TASK DESCRIPTION — Copy the book review below, starting with "Work and Our Labor in the Lord (Short" and going on through "pain, and futility?", and swap "toil" for "labor" in it.

EXTRACTED TEXT —

____________________

Book Review: Work and Our Labor in the Lord by James M. Hamilton Jr.
Work and Our Labor in the Lord (Short Studies in Biblical Theology) by James M. Hamilton Jr. Crossway. 128 pages. 2017
This week we begin looking at James M. Hamilton Jr’s new book Work and Our Labor in the Lord. The book is described as follows:
“Work has been a part of God’s good creation since before the fall—created to reflect his image and glory to the world. What are we to make of this when work today is all too often characterized by unwanted toil, pain, and futility?
In this book pastor, professor, and biblical scholar James Hamilton explores how work fits into the big story of the Bible; revealing the glory that God intended when he gave man work to do, the ruin that came as a result of the fall, and the redemption yet to come, offering hope for flourishing in the midst of fallen futility.”

____________________

DATASET SECTION —
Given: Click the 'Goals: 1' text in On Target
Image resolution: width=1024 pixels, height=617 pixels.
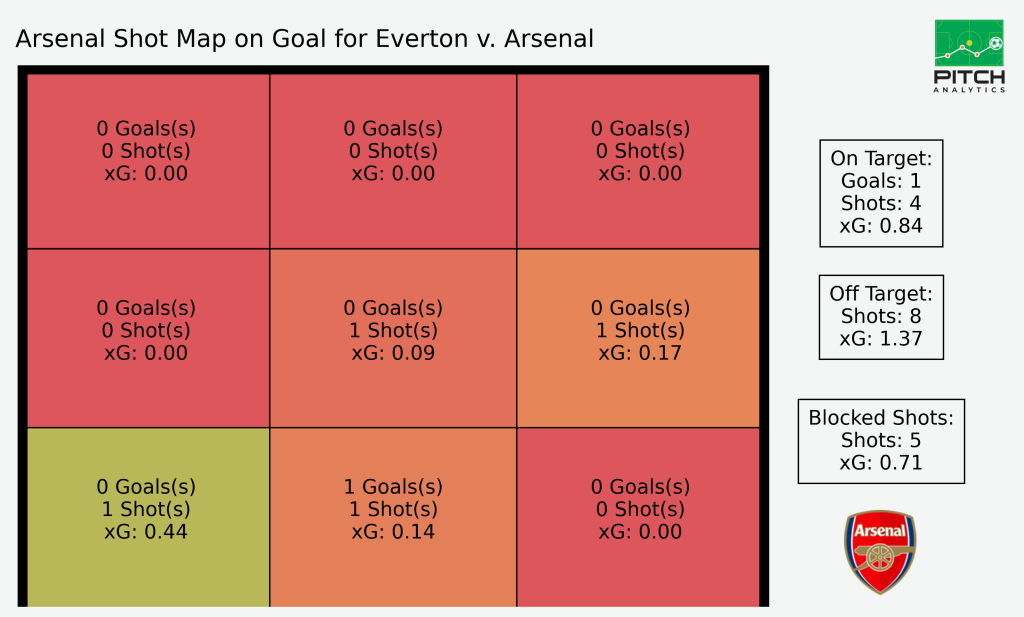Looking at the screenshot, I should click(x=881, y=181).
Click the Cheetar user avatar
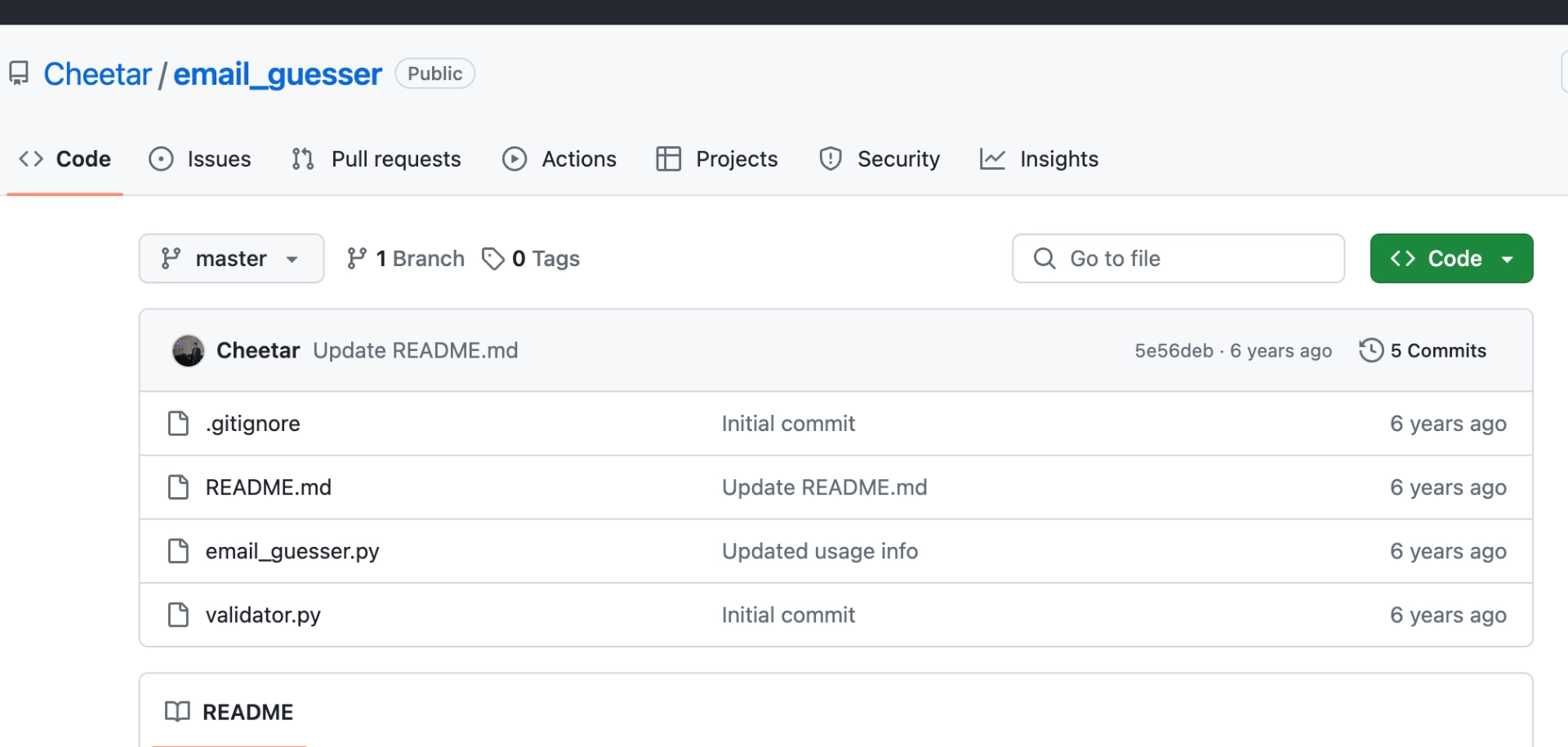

____________________

OUTPUT FOR THIS TASK —
Work and Our Labor in the Lord (Short Studies in Biblical Theology) by James M. Hamilton Jr. Crossway. 128 pages. 2017
This week we begin looking at James M. Hamilton Jr’s new book Work and Our Labor in the Lord. The book is described as follows:
“Work has been a part of God’s good creation since before the fall—created to reflect his image and glory to the world. What are we to make of this when work today is all too often characterized by unwanted labor, pain, and futility?